> [FRAGMENTO DE LA PÁGINA]:

╭──

Ignacio Camacho-ABC

  • Ni Sánchez ni su aliado quieren el poder para gobernar sino para disfrutarlo. Ninguno es un fanático del trabajo

En todos los gabinetes de coalición hay discrepancias, que es el nombre elegante de lo que antes se llamaban peleas, pero algunos, la mayoría, además de discutir gobiernan. Es decir, mal que bien, con recetas de derecha o de izquierdas, intentan resolver problemas. El de Sánchez e Iglesias, sin embargo, no sólo se muestra incapaz de gestionar de forma solvente las emergencias diversas que afronta el país sino que ha inaugurado una nueva fórmula de desavenencia: mientras el partido minoritario se dedica a meterle al otro palos en las ruedas, los ministros de la mayoría colisionan entre ellos por colleras, encelados por el protagonismo o por resabios de viejas polémicas. Pensiones, recibo de la luz, salario mínimo, el Rey Juan Carlos o hasta la borrasca de nieve son objeto de controversia interna, y no lo es la pandemia porque nadie está dispuesto a ocuparse de ella. El César, entretanto, toca la lira, surfea el guirigay y de vez en cuando manda a la portavoz o a la vicepresidenta a comunicar a la nación que todo va como la seda.

╰──

> [SECCIÓN DE DATOS]:
╭──

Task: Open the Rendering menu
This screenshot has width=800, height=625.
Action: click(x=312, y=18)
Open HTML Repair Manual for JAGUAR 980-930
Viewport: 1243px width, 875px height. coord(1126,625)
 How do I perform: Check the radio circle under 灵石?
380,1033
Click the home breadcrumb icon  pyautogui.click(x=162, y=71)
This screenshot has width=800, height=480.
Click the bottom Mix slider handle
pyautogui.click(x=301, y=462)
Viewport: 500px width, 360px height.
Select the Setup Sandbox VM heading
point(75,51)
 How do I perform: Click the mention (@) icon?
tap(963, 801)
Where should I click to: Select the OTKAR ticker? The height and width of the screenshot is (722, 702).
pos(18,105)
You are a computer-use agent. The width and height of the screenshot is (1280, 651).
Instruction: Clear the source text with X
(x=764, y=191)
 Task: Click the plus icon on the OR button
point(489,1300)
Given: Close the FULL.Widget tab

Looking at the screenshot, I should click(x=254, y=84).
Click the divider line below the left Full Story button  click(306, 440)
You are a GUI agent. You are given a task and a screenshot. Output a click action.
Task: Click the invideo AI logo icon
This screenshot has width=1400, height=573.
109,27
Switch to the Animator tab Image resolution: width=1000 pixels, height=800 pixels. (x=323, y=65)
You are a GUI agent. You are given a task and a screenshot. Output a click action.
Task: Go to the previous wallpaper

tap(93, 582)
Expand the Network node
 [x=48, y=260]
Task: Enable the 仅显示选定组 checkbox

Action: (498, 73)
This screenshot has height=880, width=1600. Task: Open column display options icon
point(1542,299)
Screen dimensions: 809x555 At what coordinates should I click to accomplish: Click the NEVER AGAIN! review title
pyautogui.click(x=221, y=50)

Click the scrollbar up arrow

╰──

> [TAREAS OBLIGATORIAS]:
[1] Responde estas preguntas sobre el artículo del Gobierno de coalición:
(a) ¿Para qué quieren el poder Sánchez y su aliado?
(b) ¿Qué asunto no es objeto de controversia interna, y por qué?
(c) ¿A quién manda el César a comunicar a la nación que todo va como la seda?
[2] Prolonga el artículo sobre el Gobierno de coalición a partir de su última frase.
Las filas son un material aparte, sin relación con el artículo.

> [RESPUESTAS POR PUNTO]:
[1]
(a) Para disfrutarlo, no para gobernar.
(b) La pandemia, porque nadie está dispuesto a ocuparse de ella.
(c) A la portavoz o a la vicepresidenta.

[2]
Y desde su punto de vista es cierto porque ni él ni su aliado quieren el poder para gobernar sino para disfrutarlo. Iglesias lo quiere también para enredar, que es lo único que sabe hacer, la forma que tiene de reivindicar algo parecido al liderazgo ante su cada vez más menguante electorado. Su absentismo, su incomparecencia, sus desapariciones ante cualquier clase de cuestión que implique esfuerzo ejecutivo, empiezan a convertirse en un clásico; el año que lleva en el cargo lo ha revelado como un diletante político con notable desapego al trabajo. Y el resto de ministros de Podemos, salvo Yolanda Díaz, comparte ese rasgo: son amateurs que continúan comportándose como agitadores universitarios y se dedican a armar ruido, a levantar obstáculos, a alborotar sobre asuntos marginales para fingir un peso específico impostado. Sánchez no se puede quejar. Primero porque era consciente de todo eso que él mismo había vaticinado, y luego y sobre todo porque necesita su respaldo y porque le sirven de enlace con los demás socios parlamentarios. Tampoco parece que le importe mucho; se ha acostumbrado muy rápido y al fin y al cabo los coaligados no son tan torpes como para atreverse a objetar su mando. Si se ha desentendido del Covid no hay nada que pueda preocuparlo.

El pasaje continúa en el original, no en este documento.